* **WHAT IS NEEDED**: Every entry that follows should be reproduced exactly.

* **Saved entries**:

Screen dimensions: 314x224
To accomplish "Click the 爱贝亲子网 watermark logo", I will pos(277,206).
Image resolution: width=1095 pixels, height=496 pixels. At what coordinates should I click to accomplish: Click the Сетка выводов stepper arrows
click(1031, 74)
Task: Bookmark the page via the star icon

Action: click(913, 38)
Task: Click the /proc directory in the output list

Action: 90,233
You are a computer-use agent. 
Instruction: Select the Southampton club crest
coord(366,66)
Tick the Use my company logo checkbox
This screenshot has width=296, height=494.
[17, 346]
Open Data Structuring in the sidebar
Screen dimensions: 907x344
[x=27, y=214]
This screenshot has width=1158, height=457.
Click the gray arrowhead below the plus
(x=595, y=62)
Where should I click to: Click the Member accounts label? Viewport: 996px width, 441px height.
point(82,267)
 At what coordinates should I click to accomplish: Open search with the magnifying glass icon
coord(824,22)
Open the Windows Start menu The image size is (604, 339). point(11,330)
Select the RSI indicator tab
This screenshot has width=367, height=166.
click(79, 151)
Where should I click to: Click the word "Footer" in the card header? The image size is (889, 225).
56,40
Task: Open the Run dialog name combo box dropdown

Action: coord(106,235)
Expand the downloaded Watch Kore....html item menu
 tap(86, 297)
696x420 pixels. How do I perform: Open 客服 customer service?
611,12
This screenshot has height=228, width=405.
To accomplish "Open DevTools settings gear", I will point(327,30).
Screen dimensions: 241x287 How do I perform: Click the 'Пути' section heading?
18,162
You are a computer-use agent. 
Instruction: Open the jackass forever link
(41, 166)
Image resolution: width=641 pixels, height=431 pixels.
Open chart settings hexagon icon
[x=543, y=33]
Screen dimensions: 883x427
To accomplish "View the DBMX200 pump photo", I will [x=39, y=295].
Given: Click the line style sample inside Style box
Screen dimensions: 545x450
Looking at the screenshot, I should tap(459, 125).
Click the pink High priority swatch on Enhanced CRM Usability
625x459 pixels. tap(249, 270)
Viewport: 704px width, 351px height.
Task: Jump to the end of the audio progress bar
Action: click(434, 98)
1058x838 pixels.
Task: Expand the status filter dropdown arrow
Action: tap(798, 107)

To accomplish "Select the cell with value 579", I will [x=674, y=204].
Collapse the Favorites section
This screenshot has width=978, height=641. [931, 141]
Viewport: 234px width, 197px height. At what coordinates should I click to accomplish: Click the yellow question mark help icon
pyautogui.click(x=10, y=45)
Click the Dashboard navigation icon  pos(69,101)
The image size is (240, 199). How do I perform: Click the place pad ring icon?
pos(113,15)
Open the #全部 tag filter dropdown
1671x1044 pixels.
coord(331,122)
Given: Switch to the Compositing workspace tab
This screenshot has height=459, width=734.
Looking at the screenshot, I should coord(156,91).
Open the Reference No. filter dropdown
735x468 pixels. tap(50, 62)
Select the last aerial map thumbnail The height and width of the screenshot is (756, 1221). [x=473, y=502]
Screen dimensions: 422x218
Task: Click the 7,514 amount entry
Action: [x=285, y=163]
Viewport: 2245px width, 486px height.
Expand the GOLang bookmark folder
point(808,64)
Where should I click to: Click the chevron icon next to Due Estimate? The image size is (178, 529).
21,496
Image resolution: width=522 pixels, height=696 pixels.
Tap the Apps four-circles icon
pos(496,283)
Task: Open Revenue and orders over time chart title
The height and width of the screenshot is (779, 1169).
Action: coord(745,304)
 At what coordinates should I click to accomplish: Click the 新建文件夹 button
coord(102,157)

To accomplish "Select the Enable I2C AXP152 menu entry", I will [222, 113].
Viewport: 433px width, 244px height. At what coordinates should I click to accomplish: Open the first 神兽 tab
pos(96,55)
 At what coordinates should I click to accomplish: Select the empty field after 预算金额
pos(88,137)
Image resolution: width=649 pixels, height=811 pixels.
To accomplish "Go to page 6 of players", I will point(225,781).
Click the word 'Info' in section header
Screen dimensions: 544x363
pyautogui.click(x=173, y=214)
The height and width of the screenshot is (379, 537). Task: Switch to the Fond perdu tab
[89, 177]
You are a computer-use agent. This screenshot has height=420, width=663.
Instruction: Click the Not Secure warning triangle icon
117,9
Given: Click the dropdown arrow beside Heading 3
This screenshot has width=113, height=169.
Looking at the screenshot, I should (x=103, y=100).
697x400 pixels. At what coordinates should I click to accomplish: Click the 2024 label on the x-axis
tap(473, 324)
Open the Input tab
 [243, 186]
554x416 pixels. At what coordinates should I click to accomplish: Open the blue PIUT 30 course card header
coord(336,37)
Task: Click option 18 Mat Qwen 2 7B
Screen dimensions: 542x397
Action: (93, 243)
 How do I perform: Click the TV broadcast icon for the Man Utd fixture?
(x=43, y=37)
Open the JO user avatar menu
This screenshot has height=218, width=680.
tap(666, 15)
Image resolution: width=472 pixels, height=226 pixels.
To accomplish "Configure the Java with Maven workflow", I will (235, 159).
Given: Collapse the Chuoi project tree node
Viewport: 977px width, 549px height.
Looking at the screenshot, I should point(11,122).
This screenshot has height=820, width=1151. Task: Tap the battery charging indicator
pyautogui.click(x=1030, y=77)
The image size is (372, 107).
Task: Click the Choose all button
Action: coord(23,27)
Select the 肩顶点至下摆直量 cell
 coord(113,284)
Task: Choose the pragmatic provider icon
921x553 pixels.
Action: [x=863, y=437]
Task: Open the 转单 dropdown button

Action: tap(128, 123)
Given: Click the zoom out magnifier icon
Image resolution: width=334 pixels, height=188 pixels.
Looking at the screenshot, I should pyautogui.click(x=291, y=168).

* **RESULT OF THE EXERCISE**:
Screen dimensions: 314x224
To accomplish "Click the 爱贝亲子网 watermark logo", I will pos(277,206).
Image resolution: width=1095 pixels, height=496 pixels. At what coordinates should I click to accomplish: Click the Сетка выводов stepper arrows
click(1031, 74)
Task: Bookmark the page via the star icon

Action: click(913, 38)
Task: Click the /proc directory in the output list

Action: 90,233
You are a computer-use agent. 
Instruction: Select the Southampton club crest
coord(366,66)
Tick the Use my company logo checkbox
This screenshot has width=296, height=494.
[17, 346]
Open Data Structuring in the sidebar
Screen dimensions: 907x344
[x=27, y=214]
This screenshot has width=1158, height=457.
Click the gray arrowhead below the plus
(x=595, y=62)
Where should I click to: Click the Member accounts label? Viewport: 996px width, 441px height.
point(82,267)
 At what coordinates should I click to accomplish: Open search with the magnifying glass icon
coord(824,22)
Open the Windows Start menu The image size is (604, 339). point(11,330)
Select the RSI indicator tab
This screenshot has width=367, height=166.
click(79, 151)
Where should I click to: Click the word "Footer" in the card header? The image size is (889, 225).
56,40
Task: Open the Run dialog name combo box dropdown

Action: coord(106,235)
Expand the downloaded Watch Kore....html item menu
 tap(86, 297)
696x420 pixels. How do I perform: Open 客服 customer service?
611,12
This screenshot has height=228, width=405.
To accomplish "Open DevTools settings gear", I will point(327,30).
Screen dimensions: 241x287 How do I perform: Click the 'Пути' section heading?
18,162
You are a computer-use agent. 
Instruction: Open the jackass forever link
(41, 166)
Image resolution: width=641 pixels, height=431 pixels.
Open chart settings hexagon icon
[x=543, y=33]
Screen dimensions: 883x427
To accomplish "View the DBMX200 pump photo", I will [x=39, y=295].
Given: Click the line style sample inside Style box
Screen dimensions: 545x450
Looking at the screenshot, I should tap(459, 125).
Click the pink High priority swatch on Enhanced CRM Usability
625x459 pixels. tap(249, 270)
Viewport: 704px width, 351px height.
Task: Jump to the end of the audio progress bar
Action: click(434, 98)
1058x838 pixels.
Task: Expand the status filter dropdown arrow
Action: tap(798, 107)

To accomplish "Select the cell with value 579", I will [x=674, y=204].
Collapse the Favorites section
This screenshot has width=978, height=641. [931, 141]
Viewport: 234px width, 197px height. At what coordinates should I click to accomplish: Click the yellow question mark help icon
pyautogui.click(x=10, y=45)
Click the Dashboard navigation icon  pos(69,101)
The image size is (240, 199). How do I perform: Click the place pad ring icon?
pos(113,15)
Open the #全部 tag filter dropdown
1671x1044 pixels.
coord(331,122)
Given: Switch to the Compositing workspace tab
This screenshot has height=459, width=734.
Looking at the screenshot, I should coord(156,91).
Open the Reference No. filter dropdown
735x468 pixels. tap(50, 62)
Select the last aerial map thumbnail The height and width of the screenshot is (756, 1221). [x=473, y=502]
Screen dimensions: 422x218
Task: Click the 7,514 amount entry
Action: [x=285, y=163]
Viewport: 2245px width, 486px height.
Expand the GOLang bookmark folder
point(808,64)
Where should I click to: Click the chevron icon next to Due Estimate? The image size is (178, 529).
21,496
Image resolution: width=522 pixels, height=696 pixels.
Tap the Apps four-circles icon
pos(496,283)
Task: Open Revenue and orders over time chart title
The height and width of the screenshot is (779, 1169).
Action: coord(745,304)
 At what coordinates should I click to accomplish: Click the 新建文件夹 button
coord(102,157)

To accomplish "Select the Enable I2C AXP152 menu entry", I will [222, 113].
Viewport: 433px width, 244px height. At what coordinates should I click to accomplish: Open the first 神兽 tab
pos(96,55)
 At what coordinates should I click to accomplish: Select the empty field after 预算金额
pos(88,137)
Image resolution: width=649 pixels, height=811 pixels.
To accomplish "Go to page 6 of players", I will point(225,781).
Click the word 'Info' in section header
Screen dimensions: 544x363
pyautogui.click(x=173, y=214)
The height and width of the screenshot is (379, 537). Task: Switch to the Fond perdu tab
[89, 177]
You are a computer-use agent. This screenshot has height=420, width=663.
Instruction: Click the Not Secure warning triangle icon
117,9
Given: Click the dropdown arrow beside Heading 3
This screenshot has width=113, height=169.
Looking at the screenshot, I should (x=103, y=100).
697x400 pixels. At what coordinates should I click to accomplish: Click the 2024 label on the x-axis
tap(473, 324)
Open the Input tab
 [243, 186]
554x416 pixels. At what coordinates should I click to accomplish: Open the blue PIUT 30 course card header
coord(336,37)
Task: Click option 18 Mat Qwen 2 7B
Screen dimensions: 542x397
Action: (93, 243)
 How do I perform: Click the TV broadcast icon for the Man Utd fixture?
(x=43, y=37)
Open the JO user avatar menu
This screenshot has height=218, width=680.
tap(666, 15)
Image resolution: width=472 pixels, height=226 pixels.
To accomplish "Configure the Java with Maven workflow", I will (235, 159).
Given: Collapse the Chuoi project tree node
Viewport: 977px width, 549px height.
Looking at the screenshot, I should point(11,122).
This screenshot has height=820, width=1151. Task: Tap the battery charging indicator
pyautogui.click(x=1030, y=77)
The image size is (372, 107).
Task: Click the Choose all button
Action: coord(23,27)
Select the 肩顶点至下摆直量 cell
 coord(113,284)
Task: Choose the pragmatic provider icon
921x553 pixels.
Action: [x=863, y=437]
Task: Open the 转单 dropdown button

Action: tap(128, 123)
Given: Click the zoom out magnifier icon
Image resolution: width=334 pixels, height=188 pixels.
Looking at the screenshot, I should pyautogui.click(x=291, y=168).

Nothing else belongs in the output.